DIRECTIONS = In the forum thread on regex below, which part of the current pattern does the reply say can be left out?

EXCERPT =

Actually the regex I have matches anything but the Chinese but it matches the numbers too, which I don't want. As you can see in the regex demo here, the number 45 is matched but I need it to be excluded too.
https://regex101.com/r/XNtD12/1
Current regex is: (?!\p{IsHan}\n)[^\p{IsHan}\n?。,?!]
Desired output:
He is 45 today <- matched 100%
你今天45岁了 <- not matched at all
这个句子没有数字 <- not matched at all
Ok I see <- matched 100%
Java code being used:
String example = "He is 45 today\n你今天45岁了\n这个句子没有数字\nOk I see";
System.out.println(example.replaceAll("^[^\\p{IsHan}\\n?。,?!] $", ""));
CodePudding user response:
In your pattern you can omit the lookahead (?!\p{IsHan}\n)
as the directly following negated character class already does not match \p{IsHan}
If you don't want partial matches, you can add anchors to the start and the end of the pattern, and enable multiline using an inline modifier (?m)
String example = "He is 45 today\n你今天45岁了\n这个句子没有数字\nOk I see";
System.out.println(example.replaceAll("(?m)^[^\\p{IsHan}\\n?。,?!] $", ""));
See a regex demo and a Java demo
If you want to remove optional trailing newlines using replaceAll:
^[^\\p{IsHan}\\n?。,?!] $\\R?

SOURCE MATERIAL =
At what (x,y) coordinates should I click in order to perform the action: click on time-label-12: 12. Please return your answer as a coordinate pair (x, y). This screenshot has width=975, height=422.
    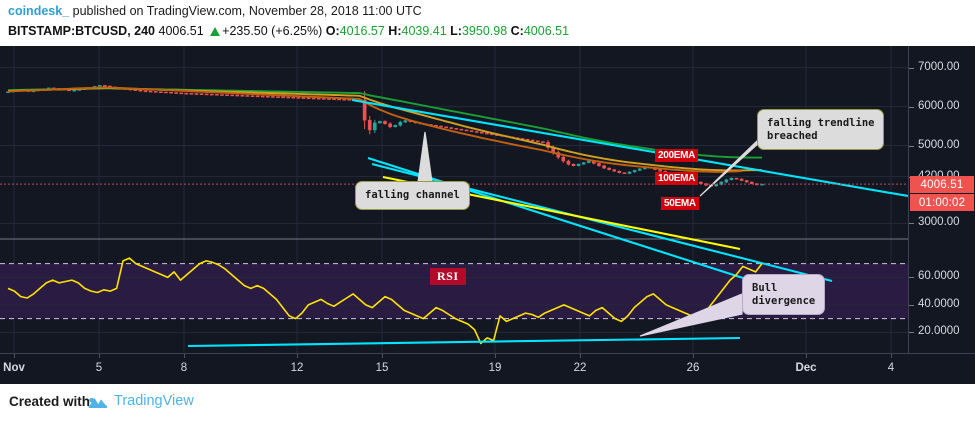
    Looking at the image, I should click on (297, 368).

RESPONSE BELOW = The lookahead (?!\p{IsHan}\n)